Posted by Brian Sorenson

Topics: Trends in Higher Education, Adult Learning

Tennessee Gov. Bill Haslam recently announced an initiative to provide adults with tuition-free access to the state’s community colleges. If passed by state lawmakers, the model would make Tennessee the first state to offer access to tuition-free postsecondary education for its adult citizens.

The initiative would expand the state’s Tennessee Promise scholarship, which currently provides eligible students with a last-dollar scholarship. If implemented, the expansion would reach more than two million adults statewide, providing access to higher education that’s crucial for personal and professional development.

The proposal comes amid a growing recognition nationwide for the need to increase access to higher education, particularly for underserved populations, including proposals by governors in New York, Idaho and Hawaii.

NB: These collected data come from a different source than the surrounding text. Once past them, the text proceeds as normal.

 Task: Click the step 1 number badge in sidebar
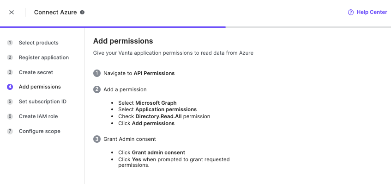point(10,43)
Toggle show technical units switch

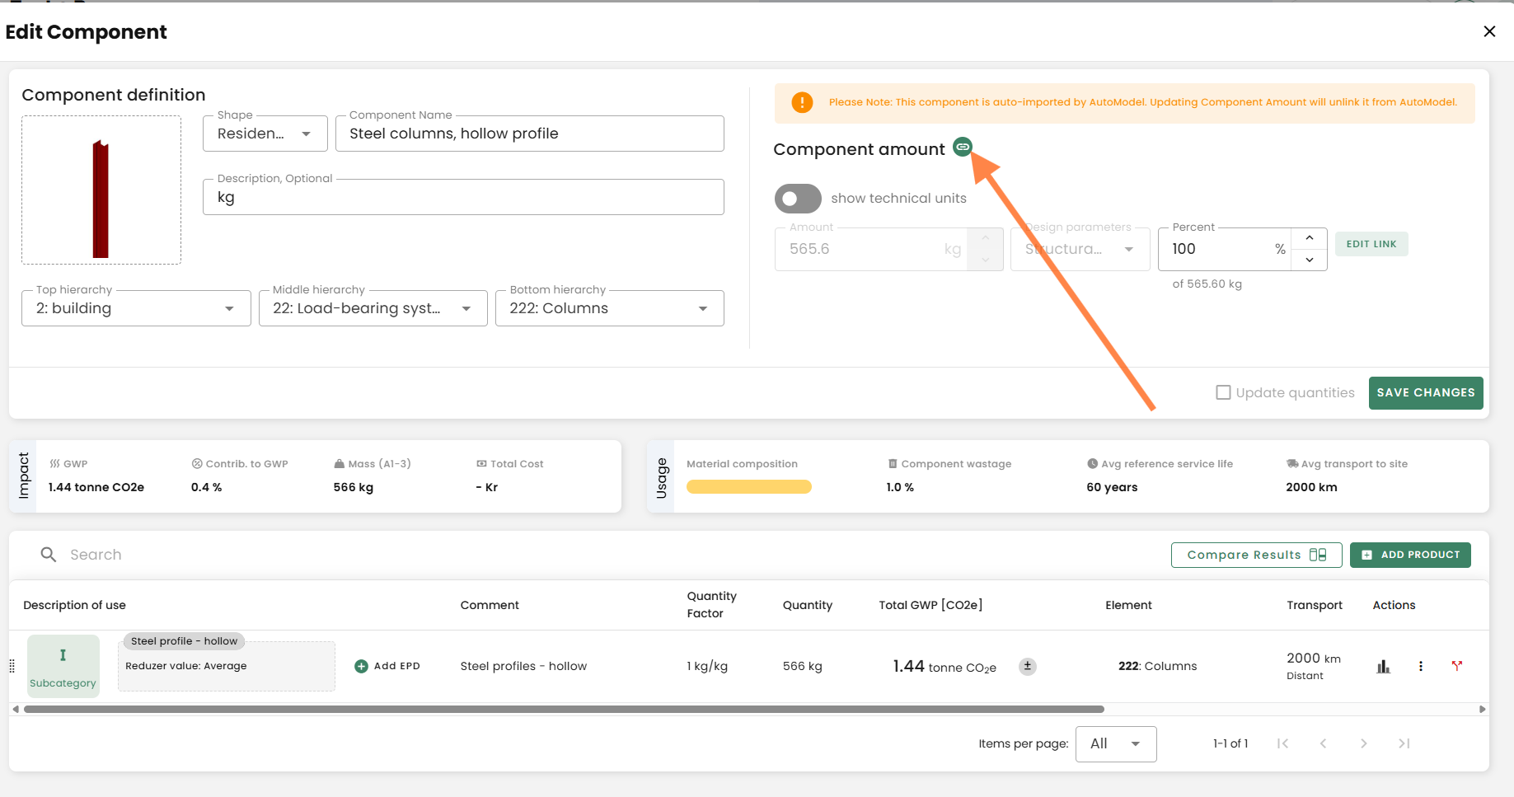tap(797, 199)
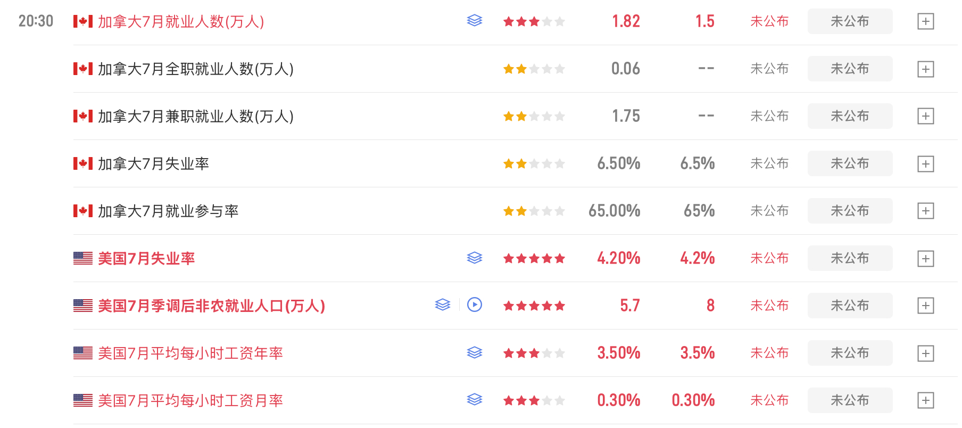The height and width of the screenshot is (428, 962).
Task: Open 加拿大7月就业人数(万人) indicator link
Action: coord(181,22)
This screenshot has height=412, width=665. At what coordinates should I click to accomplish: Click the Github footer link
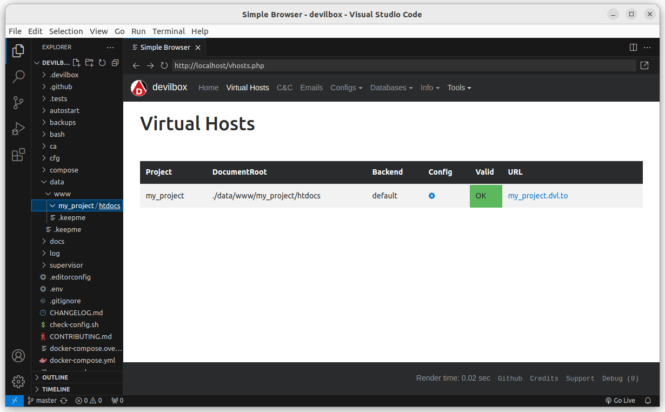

For adults in particular, a population that often does not qualify for many of the grants and scholarships afforded to younger students (who are more likely to pursue a postsecondary education full time and thus qualify for aid with minimum credit hour requirements), tuition expenses are often a significant barrier for getting a degree or credential. Tennessee’s initiative goes a long with in removing that barrier and should be a model worth replicating by other states. 

In addition to this project, Tennessee has made a name for itself as a result of its numerous other education and workforce development initiatives. Recently, CAEL’s Workforce and Economic Development (WED) team started a project with the Tennessee Department of Economic and Community Development, Tennessee Higher Education Commission and Complete Tennessee, to create a statewide career awareness portal to aid students, recent grads, current workers, career changers and any other job seekers to better understand opportunities in the Tennessee labor market. The proposed initiative to grant access to community college tuition-free would further encourage success of such projects in Tennessee by removing barriers between adults and the education that will help them flourish.